EXERCISE:
Copy word for word the part of the records that opens with the line containing "Task: Open the" and runs through the end of the records. Leave the pictures out of your copy.

------------------------------------------------------------------------

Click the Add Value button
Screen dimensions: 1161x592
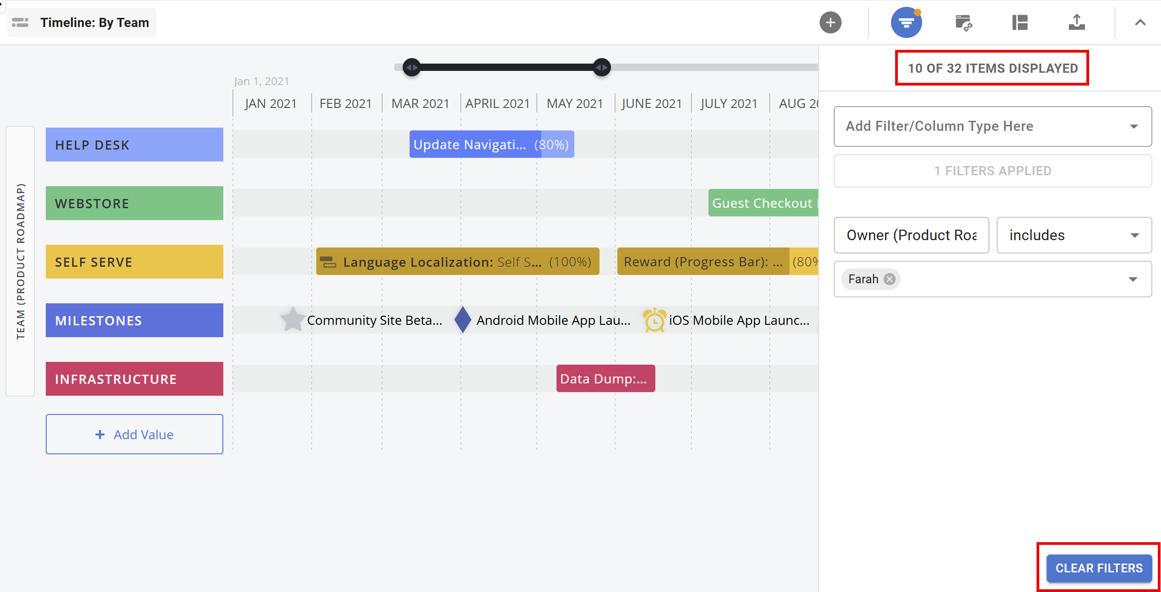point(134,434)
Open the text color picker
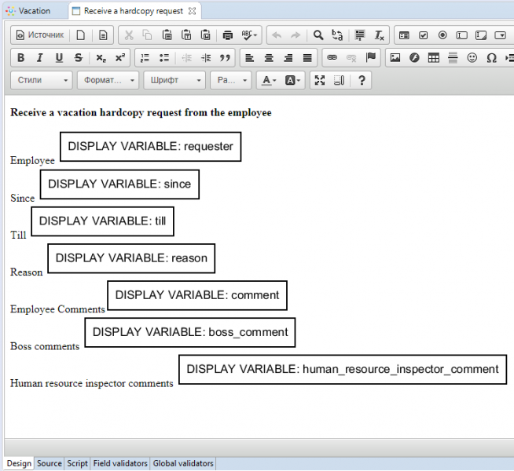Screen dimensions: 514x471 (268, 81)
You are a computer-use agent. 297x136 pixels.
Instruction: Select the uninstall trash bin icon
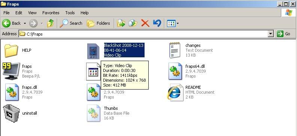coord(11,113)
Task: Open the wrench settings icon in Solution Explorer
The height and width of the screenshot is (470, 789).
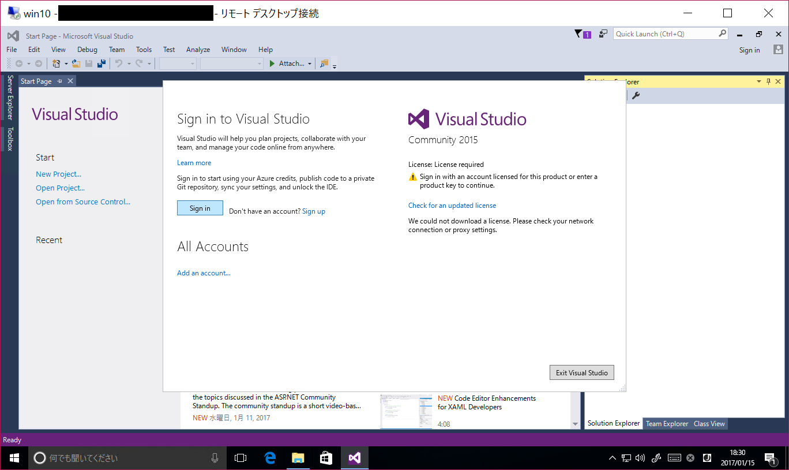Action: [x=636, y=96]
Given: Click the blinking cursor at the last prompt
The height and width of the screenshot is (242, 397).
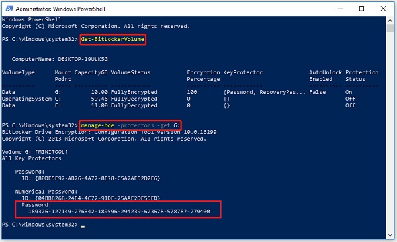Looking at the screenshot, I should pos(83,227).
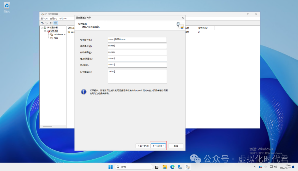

------------------------------------------------------------------------

REPLY TO THE TASK:
Task: Open the wrench settings icon in Solution Explorer
The height and width of the screenshot is (470, 789).
Action: [x=636, y=96]
Given: Click the blinking cursor at the last prompt
The height and width of the screenshot is (242, 397).
Looking at the screenshot, I should pos(83,227).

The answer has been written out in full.